For the Total War:Shogun 2 example (or at least the comment about it taking until WW 1 for armies to stop using line formation, there are actually several very good reasons for that. 1) standing armies tended to manly fight natives either while conquering a new colony, or defending a colony. Since natives typically didn't have guns- or anywhere near the experience to use them effectively- Line formation was safe enough. 2) Cavalry. If you deploy your troops into Line formation, it's fairly easy to redeploy into Square formation if/when enemy Cavalry threaten your lines. If troops are spread out, then if you try to deploy inot a square, the cavalry will likely have broken the square before it even forms. (and if you don't, the cavalry can defeat your troops in detail) 3) it's actually a considerably different skillset to command troops using more modern tactics, because you have to account for movements of far smaller groups. (which is why tactical decisions are often taken by far lower-ranking officers than they previously would.) Quite simply, it took a LONG time for officers to develop the skillset nessecary,
Want to point out that Deus Ex one is false: 1) Default "untrained" level of skills already allows PC to use related weapon type [more or less] effective, pick locks, provide first aid, etc. Which is more than civilians (and most normal soldiers in game) can do. 2) Game allows you to redistribute starting skill points to be either "advanced" in one skill or "trained" in 2-3, where (judging by weapon skills) "trained" corresponds to the level of skill professional soldiers should have. Also "trained" in computers allows PC to easily hack into computer networks of some of the most powerful and paranoid organizations in the game world. 3) While JC Denton is indeed a "highly trained, nanotechnology-enhanced super soldier", it's worth mentioned that he is also fresh out of the academy and game events is quite literally his first day on the job. He has not worked a single day in the field and have never shot at something other than target dummies. Which is pointed multiple times during first missions of the game.

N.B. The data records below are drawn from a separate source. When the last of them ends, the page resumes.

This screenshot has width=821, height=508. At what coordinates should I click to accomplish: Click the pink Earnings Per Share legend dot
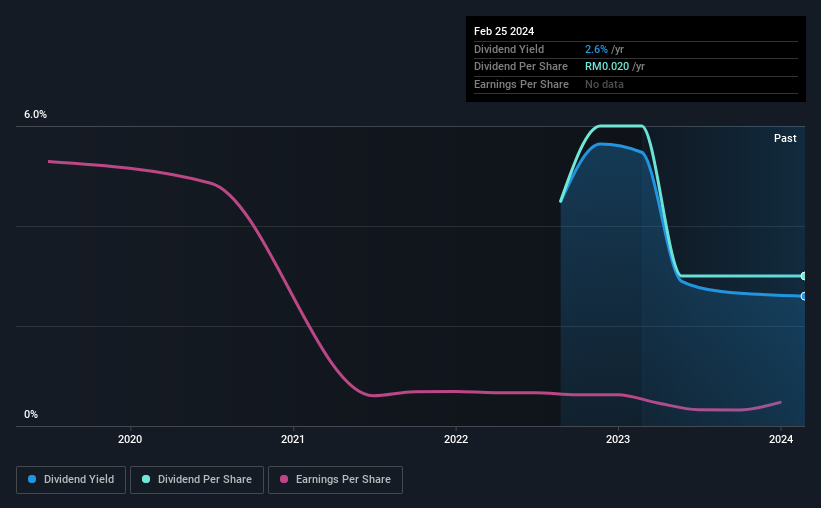click(284, 479)
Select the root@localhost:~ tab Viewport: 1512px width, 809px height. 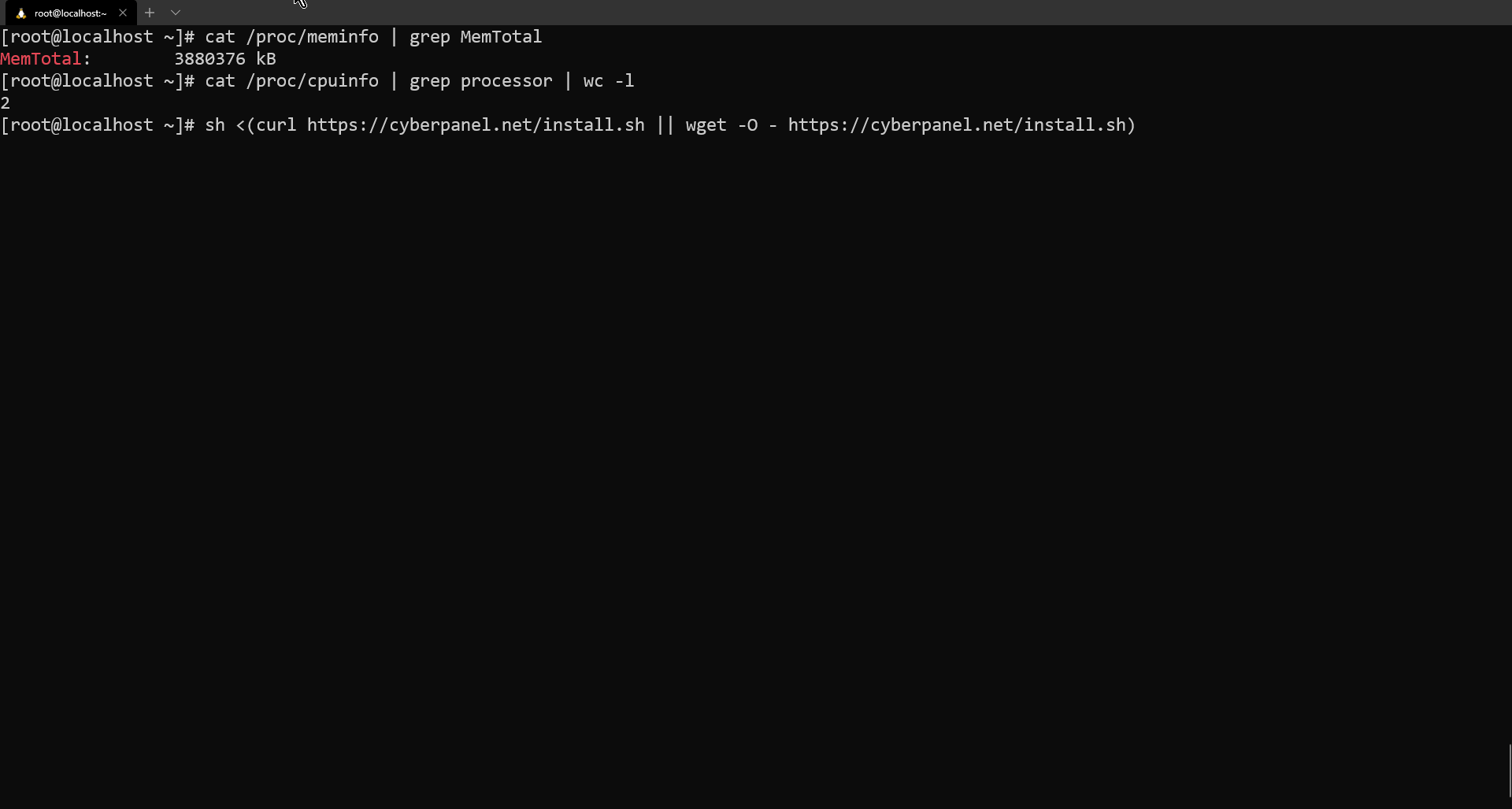[x=70, y=13]
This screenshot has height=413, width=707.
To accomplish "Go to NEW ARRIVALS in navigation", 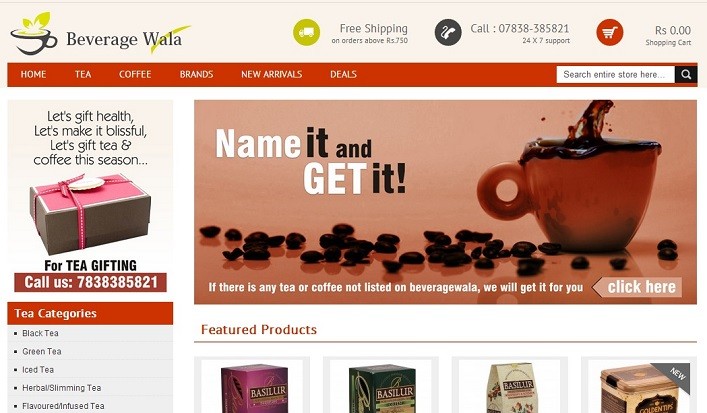I will (x=271, y=74).
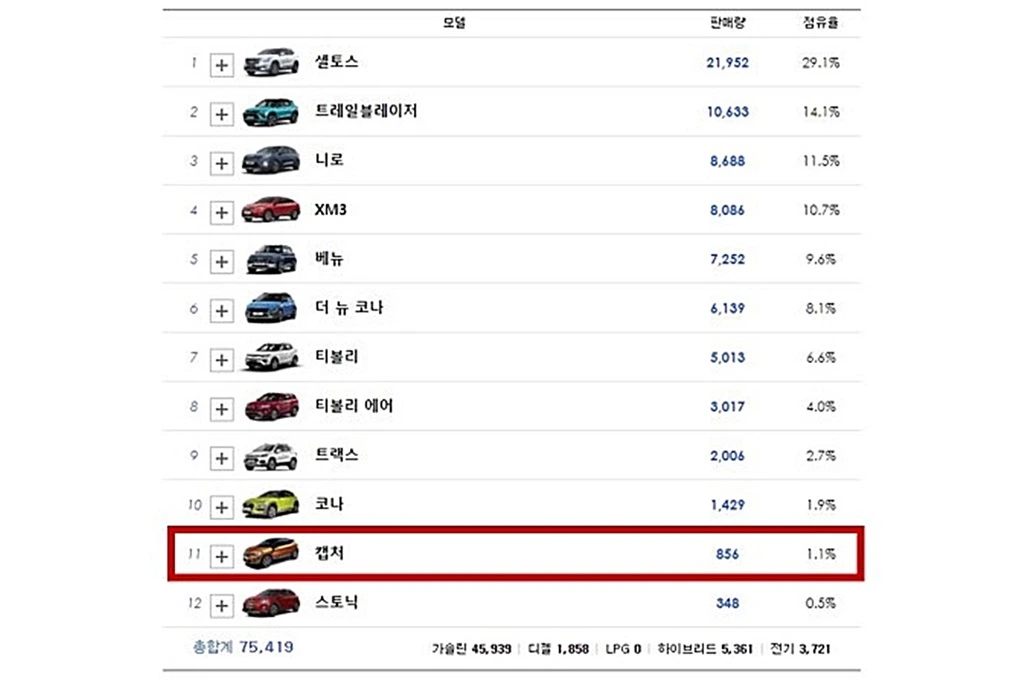Screen dimensions: 1024x683
Task: Click the 니로 sales figure 8,688
Action: [x=727, y=161]
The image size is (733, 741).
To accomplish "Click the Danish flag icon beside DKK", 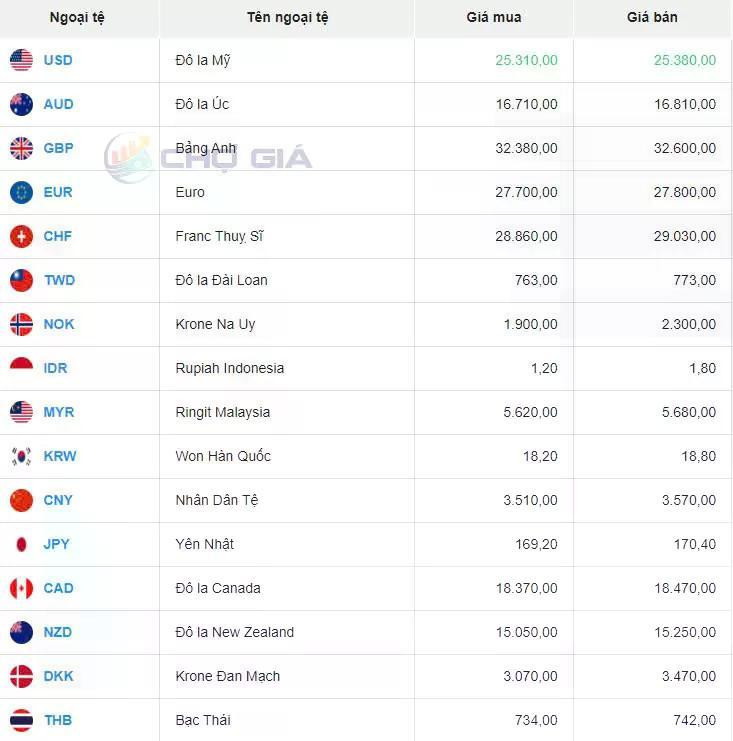I will (x=21, y=676).
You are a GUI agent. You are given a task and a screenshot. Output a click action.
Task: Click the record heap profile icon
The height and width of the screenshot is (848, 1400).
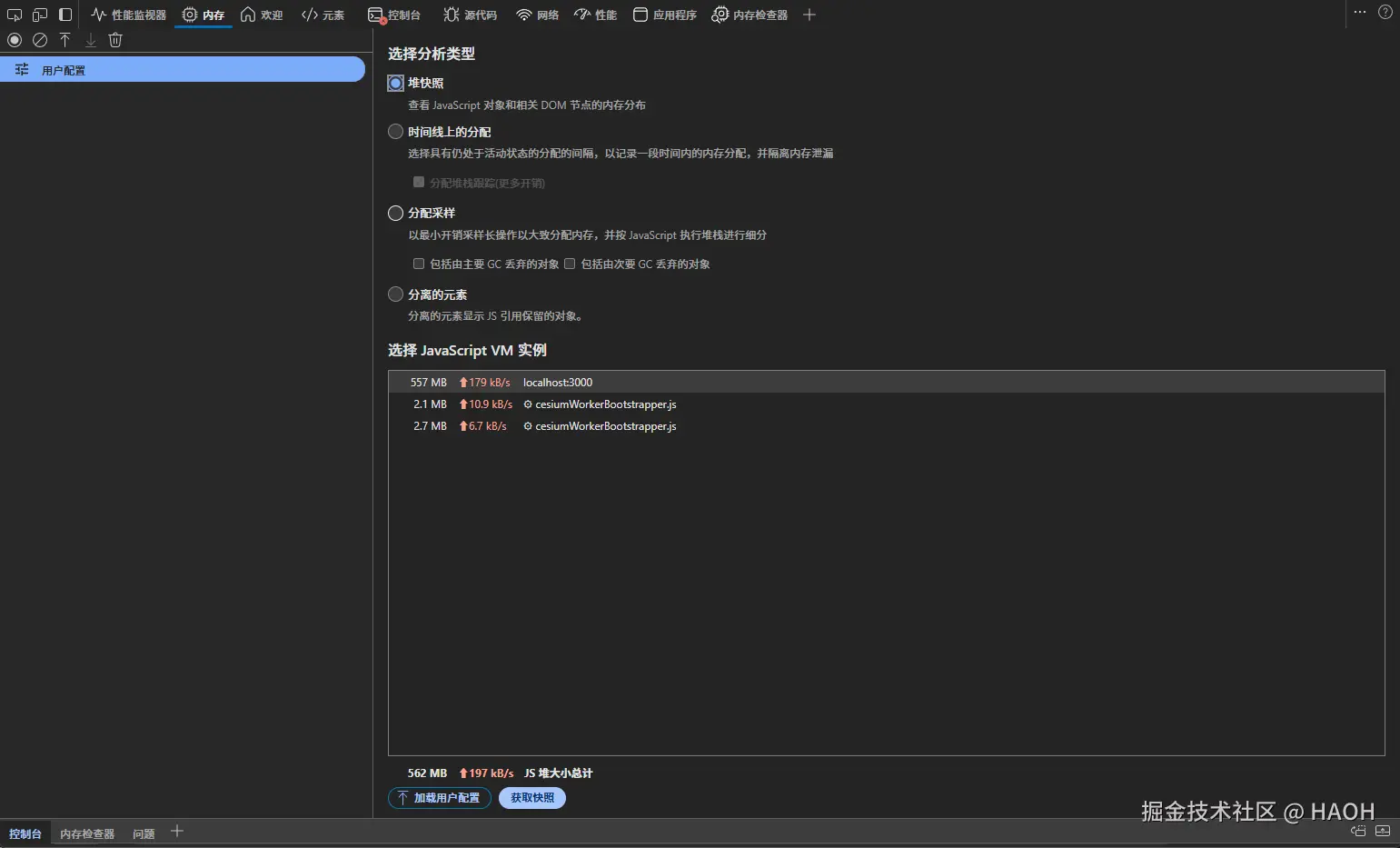(x=14, y=39)
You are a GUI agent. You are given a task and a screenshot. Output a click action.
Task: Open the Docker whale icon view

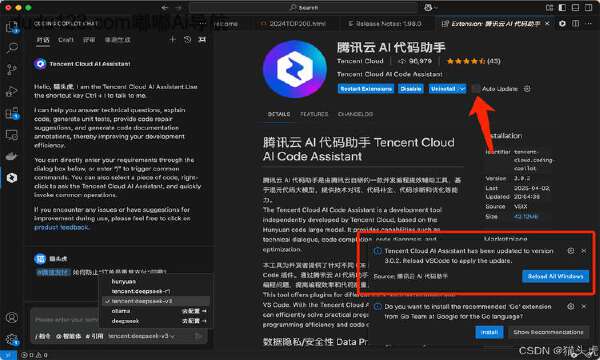tap(12, 156)
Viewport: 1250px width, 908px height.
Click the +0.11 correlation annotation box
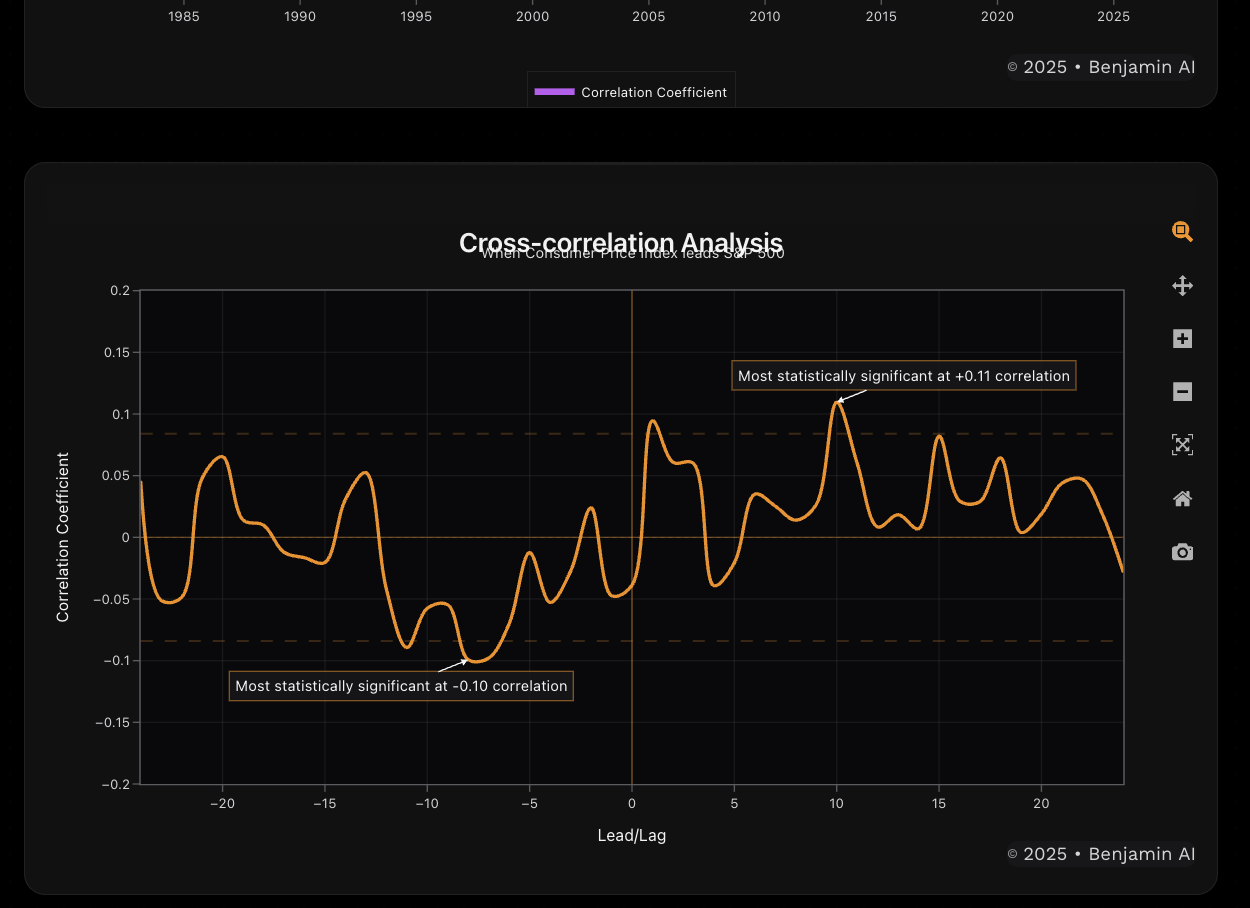(x=903, y=376)
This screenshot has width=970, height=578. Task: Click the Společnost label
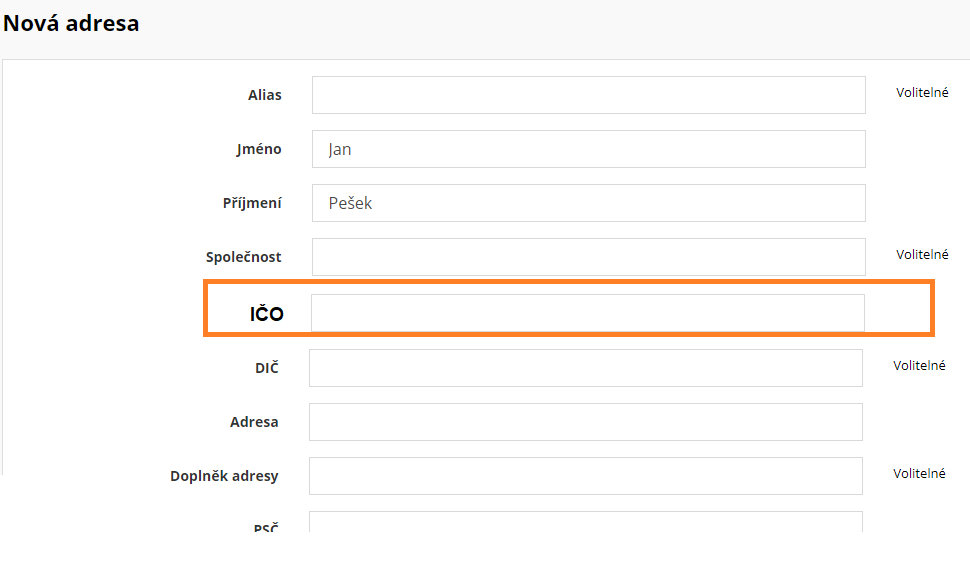[244, 258]
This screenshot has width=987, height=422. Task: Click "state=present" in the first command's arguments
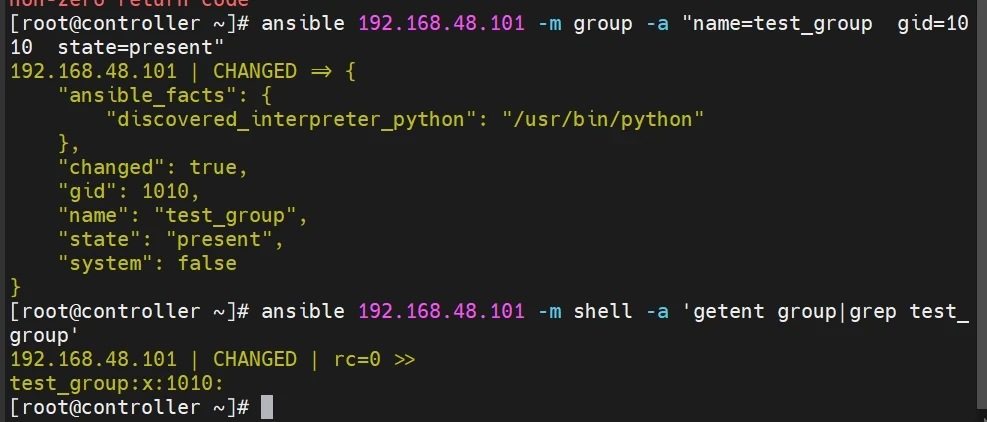(x=141, y=47)
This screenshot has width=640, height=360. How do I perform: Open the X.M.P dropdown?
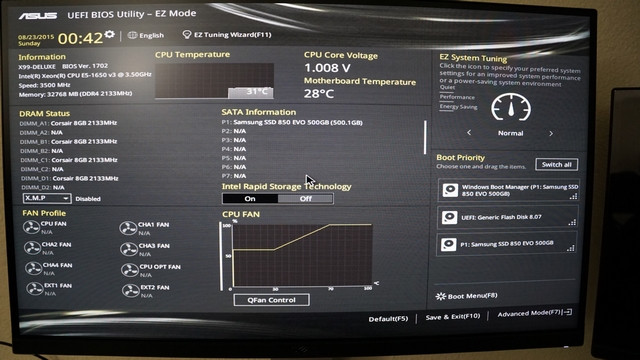(47, 198)
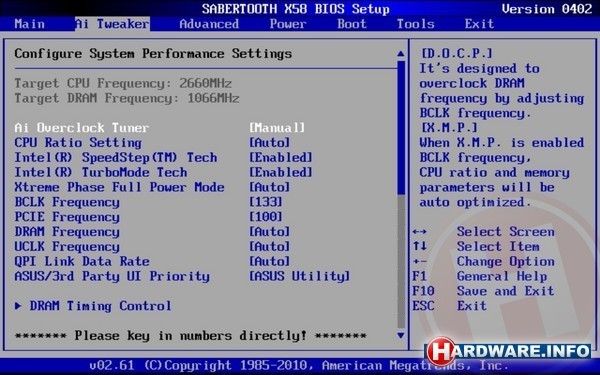Toggle Intel TurboMode Tech Enabled value
This screenshot has height=375, width=600.
point(280,172)
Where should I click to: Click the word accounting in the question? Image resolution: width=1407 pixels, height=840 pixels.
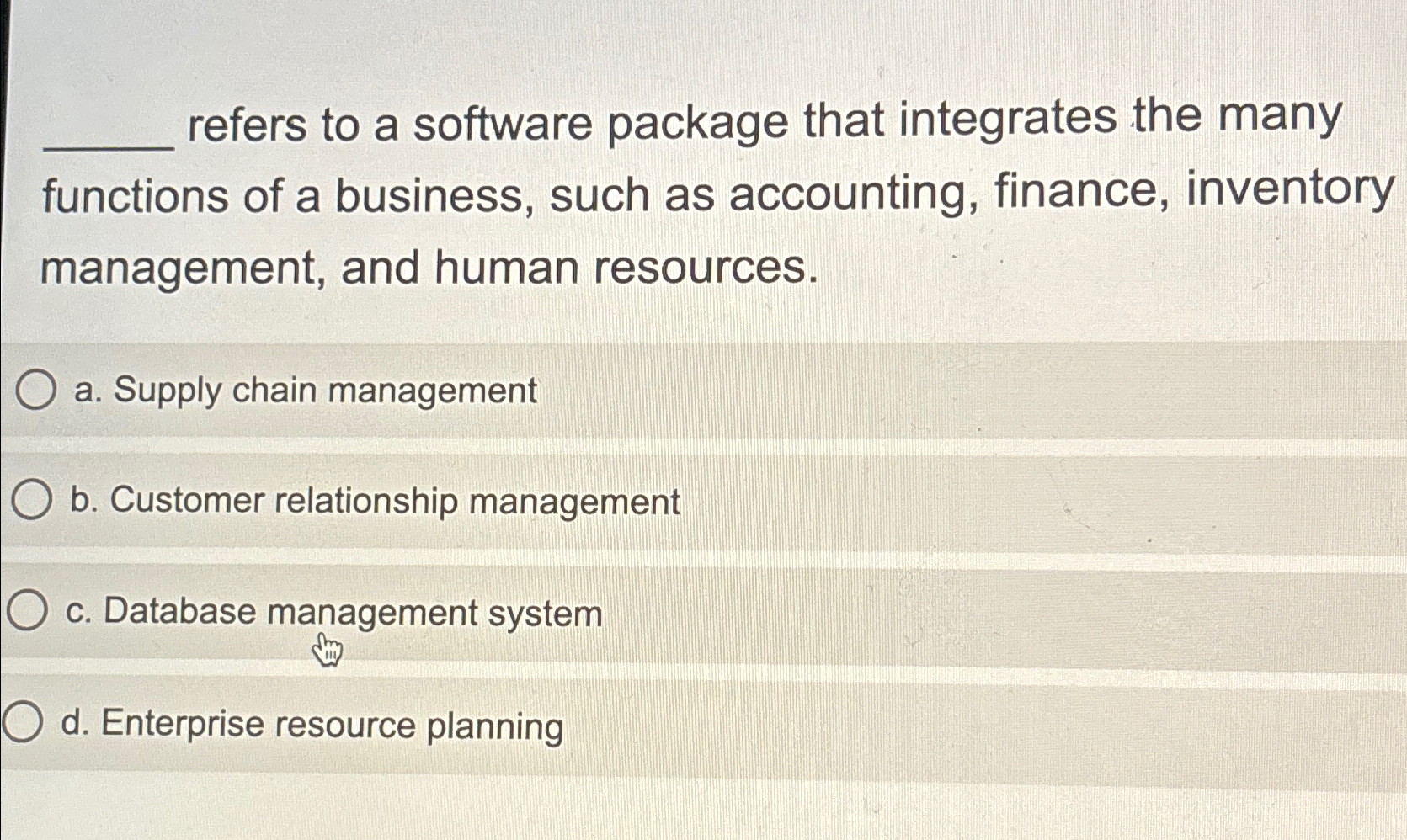point(846,194)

Anyone here played Warcraft 3's expansion? One mission has the Blood Elves settle on an island on the outskirts of Dalaran. In that mission, you can research quite a handful of upgrades. The next mission has the EXACT SAME island, the exact same protagonist, only 20 minutes after the end of the first mission. After the initial cutscene... well, time to re-research all the upgrades you researched half an hour ago.
Romanian student with leukemia. Casual troper prone to long Wiki Walks.Love the FATAL example (in Tabletop games)
Do what the clock does, keep going.Bit of natter from the Civiliation examples:
- "Research" is a particularly poor choice of words when applied to religious concepts, because religion is effectively the opposite of research. "Research" is also typically used in these games for other non-empirical concepts and philosophies.
- Not really. The Catholic Church and virtually every other major religion was at the forefront of scientific research for almost the entirety of human civilization. The whole science vs religion issue is very recent and largely restricted to a very small percentage of priests and other religious authority figures. The scientific community is usually just as slow to embrace new scientific concepts as the church is normally portrayed as. For example, high ranking members in the Catholic church were among the first people to accept evolution and the big bang theory. The reason this is ignored is because both sides of the science vs religion argument decided to ignore this.
- "Research" is a particularly poor choice of words when applied to religious concepts, because religion is effectively the opposite of research. "Research" is also typically used in these games for other non-empirical concepts and philosophies.
The vulture milk link is dead. Could it please be replaced by a internet archive version, or something else more useful?
Is it really neccesary to have the whole VG Cats comic here? I think just a 4 panel snippet, maybe even one panel, would do just fine. My recommendation would be panels 3 and 4.
The Bureaucracy tree in Prison Architect locks some basic functions (such as hiring janitors to clean the jail) behind research... But said research is, In-Universe, filling out loads of paperwork and finding ways to go around the Obstructive Bureaucrat breathing down your neck or get proper permits... That's probably an interesting way of playing with a trope... But which one would it be?